# [Material provided]
::::

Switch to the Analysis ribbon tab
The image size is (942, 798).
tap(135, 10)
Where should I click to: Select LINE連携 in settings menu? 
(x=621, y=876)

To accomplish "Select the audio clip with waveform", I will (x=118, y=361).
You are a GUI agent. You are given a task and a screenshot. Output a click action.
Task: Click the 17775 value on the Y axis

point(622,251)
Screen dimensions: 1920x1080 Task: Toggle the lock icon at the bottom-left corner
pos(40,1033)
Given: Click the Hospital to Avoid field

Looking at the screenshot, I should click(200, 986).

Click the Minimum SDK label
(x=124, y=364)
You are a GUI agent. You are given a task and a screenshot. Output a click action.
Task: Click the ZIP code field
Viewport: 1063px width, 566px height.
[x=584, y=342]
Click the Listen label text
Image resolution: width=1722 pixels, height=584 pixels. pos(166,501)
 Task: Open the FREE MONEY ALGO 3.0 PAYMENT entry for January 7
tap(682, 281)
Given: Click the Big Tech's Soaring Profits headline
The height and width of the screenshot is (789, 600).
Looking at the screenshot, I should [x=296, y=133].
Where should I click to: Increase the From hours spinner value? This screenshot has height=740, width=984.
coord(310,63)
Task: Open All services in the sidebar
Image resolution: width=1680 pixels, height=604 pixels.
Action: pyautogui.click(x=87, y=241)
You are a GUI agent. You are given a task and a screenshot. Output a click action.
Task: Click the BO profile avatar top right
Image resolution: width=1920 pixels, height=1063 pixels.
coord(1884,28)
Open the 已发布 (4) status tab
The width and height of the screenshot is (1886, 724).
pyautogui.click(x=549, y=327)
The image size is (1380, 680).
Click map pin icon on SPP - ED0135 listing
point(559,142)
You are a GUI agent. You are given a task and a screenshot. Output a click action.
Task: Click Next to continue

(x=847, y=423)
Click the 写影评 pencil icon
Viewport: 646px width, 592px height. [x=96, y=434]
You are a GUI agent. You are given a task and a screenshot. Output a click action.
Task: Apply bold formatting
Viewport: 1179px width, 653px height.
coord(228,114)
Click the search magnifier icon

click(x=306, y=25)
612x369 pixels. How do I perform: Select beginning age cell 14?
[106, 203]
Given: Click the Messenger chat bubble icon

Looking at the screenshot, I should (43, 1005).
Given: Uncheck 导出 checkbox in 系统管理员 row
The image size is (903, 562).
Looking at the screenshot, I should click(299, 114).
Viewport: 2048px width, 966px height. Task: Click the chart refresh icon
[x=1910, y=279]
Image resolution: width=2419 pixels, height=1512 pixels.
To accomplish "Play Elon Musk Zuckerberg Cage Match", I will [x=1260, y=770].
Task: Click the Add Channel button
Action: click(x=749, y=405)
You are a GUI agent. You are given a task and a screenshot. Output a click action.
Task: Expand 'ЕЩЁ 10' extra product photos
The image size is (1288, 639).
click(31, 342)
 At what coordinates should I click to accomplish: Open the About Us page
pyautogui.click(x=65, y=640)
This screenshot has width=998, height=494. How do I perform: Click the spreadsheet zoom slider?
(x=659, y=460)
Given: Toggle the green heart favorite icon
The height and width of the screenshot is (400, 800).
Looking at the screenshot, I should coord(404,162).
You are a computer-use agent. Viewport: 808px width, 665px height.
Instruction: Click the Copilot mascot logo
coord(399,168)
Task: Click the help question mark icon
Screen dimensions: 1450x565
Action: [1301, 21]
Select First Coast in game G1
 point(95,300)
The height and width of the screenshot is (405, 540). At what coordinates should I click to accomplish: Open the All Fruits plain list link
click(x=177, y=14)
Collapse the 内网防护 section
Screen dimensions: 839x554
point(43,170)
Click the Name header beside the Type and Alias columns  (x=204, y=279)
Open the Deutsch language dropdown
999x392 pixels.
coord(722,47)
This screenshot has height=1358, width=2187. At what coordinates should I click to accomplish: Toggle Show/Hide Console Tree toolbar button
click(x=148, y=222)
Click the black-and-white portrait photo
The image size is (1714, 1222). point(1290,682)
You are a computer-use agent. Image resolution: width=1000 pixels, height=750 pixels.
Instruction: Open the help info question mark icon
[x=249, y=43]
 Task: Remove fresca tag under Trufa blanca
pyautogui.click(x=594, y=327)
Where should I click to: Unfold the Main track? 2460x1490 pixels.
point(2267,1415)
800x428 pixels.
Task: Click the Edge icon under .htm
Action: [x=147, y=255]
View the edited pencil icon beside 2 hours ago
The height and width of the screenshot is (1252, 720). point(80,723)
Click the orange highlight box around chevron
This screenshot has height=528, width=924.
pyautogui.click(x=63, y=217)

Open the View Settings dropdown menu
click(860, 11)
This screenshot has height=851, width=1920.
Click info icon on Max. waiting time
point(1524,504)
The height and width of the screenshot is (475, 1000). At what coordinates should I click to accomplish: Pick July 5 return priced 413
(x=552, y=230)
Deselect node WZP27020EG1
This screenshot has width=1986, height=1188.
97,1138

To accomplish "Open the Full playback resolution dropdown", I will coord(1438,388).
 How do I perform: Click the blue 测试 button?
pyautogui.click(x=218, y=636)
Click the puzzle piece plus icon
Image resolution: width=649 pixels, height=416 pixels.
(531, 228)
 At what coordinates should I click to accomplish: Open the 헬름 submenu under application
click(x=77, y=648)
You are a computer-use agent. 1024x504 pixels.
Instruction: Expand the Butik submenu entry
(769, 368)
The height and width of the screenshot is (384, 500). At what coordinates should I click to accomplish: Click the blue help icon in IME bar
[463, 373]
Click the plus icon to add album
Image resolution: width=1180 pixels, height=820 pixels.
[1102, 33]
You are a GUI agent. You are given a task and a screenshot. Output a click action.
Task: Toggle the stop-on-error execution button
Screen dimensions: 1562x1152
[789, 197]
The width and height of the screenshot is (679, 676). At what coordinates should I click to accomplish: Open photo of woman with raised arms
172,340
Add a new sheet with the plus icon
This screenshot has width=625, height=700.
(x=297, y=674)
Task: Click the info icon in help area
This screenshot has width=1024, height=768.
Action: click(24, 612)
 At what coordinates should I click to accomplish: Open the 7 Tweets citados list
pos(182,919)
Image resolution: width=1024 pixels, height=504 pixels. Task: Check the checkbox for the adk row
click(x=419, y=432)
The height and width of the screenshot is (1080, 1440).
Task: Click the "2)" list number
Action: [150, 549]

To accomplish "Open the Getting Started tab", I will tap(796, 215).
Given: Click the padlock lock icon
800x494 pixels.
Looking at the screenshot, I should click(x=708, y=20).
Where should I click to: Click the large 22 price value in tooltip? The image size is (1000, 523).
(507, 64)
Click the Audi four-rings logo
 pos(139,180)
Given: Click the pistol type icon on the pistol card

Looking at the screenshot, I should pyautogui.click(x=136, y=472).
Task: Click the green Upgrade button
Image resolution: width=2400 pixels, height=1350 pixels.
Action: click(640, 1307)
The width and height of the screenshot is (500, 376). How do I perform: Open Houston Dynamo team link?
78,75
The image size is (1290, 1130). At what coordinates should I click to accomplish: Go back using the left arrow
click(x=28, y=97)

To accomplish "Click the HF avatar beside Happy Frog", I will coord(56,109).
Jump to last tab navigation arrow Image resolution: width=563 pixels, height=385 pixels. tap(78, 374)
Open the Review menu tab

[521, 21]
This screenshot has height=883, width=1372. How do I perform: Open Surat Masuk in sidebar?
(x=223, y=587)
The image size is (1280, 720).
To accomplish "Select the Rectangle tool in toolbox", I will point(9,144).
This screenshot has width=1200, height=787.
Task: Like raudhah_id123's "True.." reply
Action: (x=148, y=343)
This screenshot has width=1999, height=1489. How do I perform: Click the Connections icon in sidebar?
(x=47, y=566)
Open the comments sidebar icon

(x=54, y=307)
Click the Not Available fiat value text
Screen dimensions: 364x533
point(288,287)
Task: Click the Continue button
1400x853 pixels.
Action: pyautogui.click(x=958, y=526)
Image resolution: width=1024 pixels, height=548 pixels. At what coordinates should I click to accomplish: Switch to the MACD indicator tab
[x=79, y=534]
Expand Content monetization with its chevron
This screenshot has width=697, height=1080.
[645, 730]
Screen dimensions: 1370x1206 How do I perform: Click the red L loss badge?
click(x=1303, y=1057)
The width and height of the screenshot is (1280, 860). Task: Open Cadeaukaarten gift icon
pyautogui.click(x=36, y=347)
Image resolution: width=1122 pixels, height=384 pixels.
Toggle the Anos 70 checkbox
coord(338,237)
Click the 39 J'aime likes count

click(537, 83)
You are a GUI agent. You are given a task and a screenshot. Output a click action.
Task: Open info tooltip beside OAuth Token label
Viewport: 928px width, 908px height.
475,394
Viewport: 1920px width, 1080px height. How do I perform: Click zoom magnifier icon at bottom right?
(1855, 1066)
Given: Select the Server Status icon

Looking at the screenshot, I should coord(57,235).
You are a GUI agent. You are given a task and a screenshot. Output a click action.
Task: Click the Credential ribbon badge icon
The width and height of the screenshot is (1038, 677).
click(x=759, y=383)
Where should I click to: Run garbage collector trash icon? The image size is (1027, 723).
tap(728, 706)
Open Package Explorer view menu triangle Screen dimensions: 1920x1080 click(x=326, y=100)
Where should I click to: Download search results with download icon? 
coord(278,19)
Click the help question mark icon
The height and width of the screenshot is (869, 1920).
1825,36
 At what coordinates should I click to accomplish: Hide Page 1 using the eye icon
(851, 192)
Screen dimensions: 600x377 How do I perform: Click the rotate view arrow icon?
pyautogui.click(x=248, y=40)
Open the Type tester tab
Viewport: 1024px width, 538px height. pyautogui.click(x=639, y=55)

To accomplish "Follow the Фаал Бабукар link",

::::

# [Exercise task]
Transcribe, without any changes, the lines of the entries from the one containing "The image size is (1290, 1130)." through the one containing "Action: pyautogui.click(x=958, y=526)", including both of those lines.

# [Output below]
The image size is (1290, 1130). At what coordinates should I click to accomplish: Go back using the left arrow
click(x=28, y=97)

To accomplish "Click the HF avatar beside Happy Frog", I will coord(56,109).
Jump to last tab navigation arrow Image resolution: width=563 pixels, height=385 pixels. tap(78, 374)
Open the Review menu tab

[521, 21]
This screenshot has height=883, width=1372. How do I perform: Open Surat Masuk in sidebar?
(x=223, y=587)
The image size is (1280, 720).
To accomplish "Select the Rectangle tool in toolbox", I will point(9,144).
This screenshot has width=1200, height=787.
Task: Like raudhah_id123's "True.." reply
Action: (x=148, y=343)
This screenshot has width=1999, height=1489. How do I perform: Click the Connections icon in sidebar?
(x=47, y=566)
Open the comments sidebar icon

(x=54, y=307)
Click the Not Available fiat value text
Screen dimensions: 364x533
point(288,287)
Task: Click the Continue button
1400x853 pixels.
Action: pyautogui.click(x=958, y=526)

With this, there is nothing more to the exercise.